Files
manual_slop/docs/guide_context_curation.md
T

7.9 KiB

Advanced Context Curation

Top | Architecture | Tools & IPC | MMA | Simulations


Overview

Phase 6 introduced three advanced context curation features that enhance the granularity and resilience of file-based context management:

  1. Granular AST Control — Per-symbol toggling between Definition, Signature, and Hidden states for C/C++ files
  2. Fuzzy Anchor Slices — Text slice definitions that survive file modifications via anchor-based resolution
  3. Interactive AST Tree Masking — GUI modal for inspecting and masking AST nodes

Granular AST Control

Purpose

For C/C++ files, instead of binary "include/exclude", each symbol (class, function, struct) can be set to one of three states:

State Description Use Case
full Include entire file content Unknown structure, complex macros
def Include function/class definitions only Header inspection
sig Include function signatures only API surface review
agg Auto-aggregate via summarization Token budget management
hide Exclude from context entirely Irrelevant symbols

Implementation

The ast_mask dictionary on file items tracks per-symbol state:

# src/gui_2.py:_render_context_composition_panel
if f_path.lower().endswith(('.c', '.cpp', '.h', '.hpp', '.cxx', '.cc')):
    if hasattr(f_item, 'ast_mask'):
        # Show AST state indicators
        pass

File items expose these properties:

  • force_full: Override aggregation with full content
  • auto_aggregate: Use summarization pipeline
  • ast_signatures: Include signatures only
  • ast_definitions: Include definitions only

Data Structure

@dataclass
class FileItem:
    path: str
    force_full: bool = False
    auto_aggregate: bool = False
    ast_signatures: bool = False
    ast_definitions: bool = False
    ast_mask: dict[str, str] = field(default_factory=dict)  # symbol_path -> state

Fuzzy Anchor Slices

Purpose

Text slices defined by line numbers become invalid when files are modified (lines inserted/deleted). Fuzzy Anchor slices use content hashing and anchor line matching to resolve the correct position after file changes.

Algorithm

  1. Create Slice: When user defines a slice from start_line to end_line:

    • Capture content hash of the region
    • Store surrounding context lines (before/after) as anchors
  2. Resolve Slice: On file re-read after modification:

    • Search for anchor content in modified file
    • Calculate offset from anchor displacement
    • Return new start_line, end_line

Implementation

# src/fuzzy_anchor.py
class FuzzyAnchor:
    @classmethod
    def create_slice(cls, text: str, start_line: int, end_line: int) -> dict:
        """Returns slice_data with content_hash, anchor_lines, and positions."""

    @classmethod
    def resolve_slice(cls, text: str, slice_data: dict) -> Optional[Tuple[int, int]]:
        """Resolves slice position in modified text, returns (start, end) or None."""

Slice Data Structure

{
    "start_line": 10,      # 1-based original line
    "end_line": 25,        # 1-based original line
    "content_hash": "abc123...",  # SHA256 of region content
    "start_context": [...], # Lines before start for anchor matching
    "end_context": [...]   # Lines after end for anchor matching
}

Anchor Matching Strategy

  • Exact match: If anchors found at same positions, return original lines
  • Shift detection: If anchors shifted, calculate delta and apply to slice bounds
  • Mismatch: If anchors not found, return None (slice definition invalid)

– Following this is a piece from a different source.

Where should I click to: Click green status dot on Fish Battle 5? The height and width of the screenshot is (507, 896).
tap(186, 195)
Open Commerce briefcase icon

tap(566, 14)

Interactive AST Tree Masking

Purpose

The AST Inspector modal allows visual inspection of a file's parsed structure and per-symbol state control.

Modal Flow

  1. User right-clicks a C/C++ file in Context Panel
  2. Selects "Inspect AST" from context menu
  3. Modal opens showing hierarchical tree of all symbols
  4. Per-symbol radio buttons (Def/Sig/Hide) control state
  5. Changes persist to ast_mask dictionary

Implementation

# src/gui_2.py:_render_ast_inspector_modal
def _render_ast_inspector_modal(self) -> None:
    expanded, opened = imgui.begin_popup_modal('AST Inspector', True, ...)
    if expanded:
        # Fetch outline via tree-sitter MCP tools
        outline = mcp_client.ts_cpp_get_code_outline(f_path)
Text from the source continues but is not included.